That's what I meant. Almost no one who reads for pleasure picks up on the real theme of the story. Harry Potter did have a so-called "hidden theme", but I haven't bothered to read the books to figure it out. I like to know the parallelism, so I read to discover it. Some are more obvious than others, but 10-15 year old children still won't pick up on it. Books likes this are fantasy.


----------



## StaceyRosado (Oct 5, 2007)

Dover Farms said:


> If you don't support anti-Christian.....what that does that show other people when you go and see an anti-Christian movie?? When you see the movie or read the books, most likely you are paying for so you are supporting that man who made it.
> 
> but don't think that everyone will not be effected in a bad way by this guy's movie and books.


Just highlighting the points I really resounded with. well spoken.



> Some are more obvious than others, but 10-15 year old children still won't pick up on it. Books likes this are fantasy.


You haven't been around to many 10-15 year olds then Pixiedusthollow.

The main point of the original poster was to get the information into the hands of parents who might otherwise not have heard it and blindly walk into a movie theater and in a way "promote" the beliefs in the movie or books to their children. It is all about informing the parents so they can make the decisions that are right for their children.

if you have no issues with the beliefs of the writer and that are promoted in the book then this issue isn't upsetting to you but to people who wish not to expose their children to it in a way that "accidentally" encourages it then yes it is upsetting.

Take the information and do with it as you feel best - if that means you don't mind seeing the movie or reading the books that is fine.

It is always good to pass on information you find pertinent to others who may not have heard it.


----------



## StaceyRosado (Oct 5, 2007)

Dover Farms said:


> If you don't support anti-Christian.....what that does that show other people when you go and see an anti-Christian movie?? When you see the movie or read the books, most likely you are paying for so you are supporting that man who made it.
> 
> but don't think that everyone will not be effected in a bad way by this guy's movie and books.


Just highlighting the points I really resounded with. well spoken.



> Some are more obvious than others, but 10-15 year old children still won't pick up on it.
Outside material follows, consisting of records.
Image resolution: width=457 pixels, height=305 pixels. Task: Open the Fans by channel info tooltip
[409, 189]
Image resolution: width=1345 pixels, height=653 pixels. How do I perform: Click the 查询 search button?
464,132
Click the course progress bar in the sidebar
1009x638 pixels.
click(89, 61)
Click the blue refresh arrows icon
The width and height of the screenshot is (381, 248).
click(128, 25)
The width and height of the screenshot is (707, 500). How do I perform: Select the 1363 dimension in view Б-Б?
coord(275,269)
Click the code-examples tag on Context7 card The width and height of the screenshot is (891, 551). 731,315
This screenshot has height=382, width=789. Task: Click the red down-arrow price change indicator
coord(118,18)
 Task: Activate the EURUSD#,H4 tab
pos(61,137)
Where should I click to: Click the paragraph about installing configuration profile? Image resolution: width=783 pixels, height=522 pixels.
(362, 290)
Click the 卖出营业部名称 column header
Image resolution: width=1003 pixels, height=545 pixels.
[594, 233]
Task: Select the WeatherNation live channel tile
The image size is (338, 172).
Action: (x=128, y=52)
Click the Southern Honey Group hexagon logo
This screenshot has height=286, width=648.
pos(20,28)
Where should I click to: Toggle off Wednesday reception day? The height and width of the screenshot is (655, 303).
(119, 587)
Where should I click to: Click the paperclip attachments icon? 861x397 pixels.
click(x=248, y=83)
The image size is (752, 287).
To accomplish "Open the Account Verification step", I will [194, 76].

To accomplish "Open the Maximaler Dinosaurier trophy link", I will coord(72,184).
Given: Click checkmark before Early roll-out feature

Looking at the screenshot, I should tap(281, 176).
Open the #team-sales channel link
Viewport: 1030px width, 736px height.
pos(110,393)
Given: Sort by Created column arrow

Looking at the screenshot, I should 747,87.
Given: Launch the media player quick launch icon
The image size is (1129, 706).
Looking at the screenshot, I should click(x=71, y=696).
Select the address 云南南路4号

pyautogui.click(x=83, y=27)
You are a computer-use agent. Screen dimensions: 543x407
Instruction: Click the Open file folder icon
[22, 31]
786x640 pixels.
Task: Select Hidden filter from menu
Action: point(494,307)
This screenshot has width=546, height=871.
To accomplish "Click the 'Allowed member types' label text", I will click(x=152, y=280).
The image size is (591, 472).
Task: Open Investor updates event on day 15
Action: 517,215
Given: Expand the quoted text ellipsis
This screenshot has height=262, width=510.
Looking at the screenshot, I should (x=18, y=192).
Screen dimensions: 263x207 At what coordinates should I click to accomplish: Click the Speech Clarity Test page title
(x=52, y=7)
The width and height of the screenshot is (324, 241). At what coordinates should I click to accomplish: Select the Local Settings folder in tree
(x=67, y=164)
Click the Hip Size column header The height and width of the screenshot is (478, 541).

Books likes this are fantasy.


You haven't been around to many 10-15 year olds then Pixiedusthollow.

The main point of the original poster was to get the information into the hands of parents who might otherwise not have heard it and blindly walk into a movie theater and in a way "promote" the beliefs in the movie or books to their children. It is all about informing the parents so they can make the decisions that are right for their children.

if you have no issues with the beliefs of the writer and that are promoted in the book then this issue isn't upsetting to you but to people who wish not to expose their children to it in a way that "accidentally" encourages it then yes it is upsetting.

Take the information and do with it as you feel best - if that means you don't mind seeing the movie or reading the books that is fine.

It is always good to pass on information you find pertinent to others who may not have heard it.


----------



## goathappy (Oct 5, 2007)

PixieDustHollow said:


> Reading them as I was older, I picked up on the book's real theme. Pullman didn't say "kill God", but he did allude to something similar. Int he book, "God" is more like a king or ruler who is evil. Big whoop.


Ahem, stepping on my soapbox here. In the books if God is depicted as a king or a ruler who is evil, that is saying that God Himself and everything He has done is evil.
If you look at books like the Narnia Chronicles, LOTR triology, and the Harry Potter series(I haven't read HP personally) they all have the same type allegory(allegory means there are a couple surface meanings with several beneath the surface meanings) Good versus evil and good overcoming and triumphing over evil. All these books(I don't know about Harry Potter) are Christian based with Christian ideas.
With a book like this, when the allegory is saying that God and religion is evil, they are saying that there is no such thing as salvation, and that salvation itself is evil and we should turn our backs on it.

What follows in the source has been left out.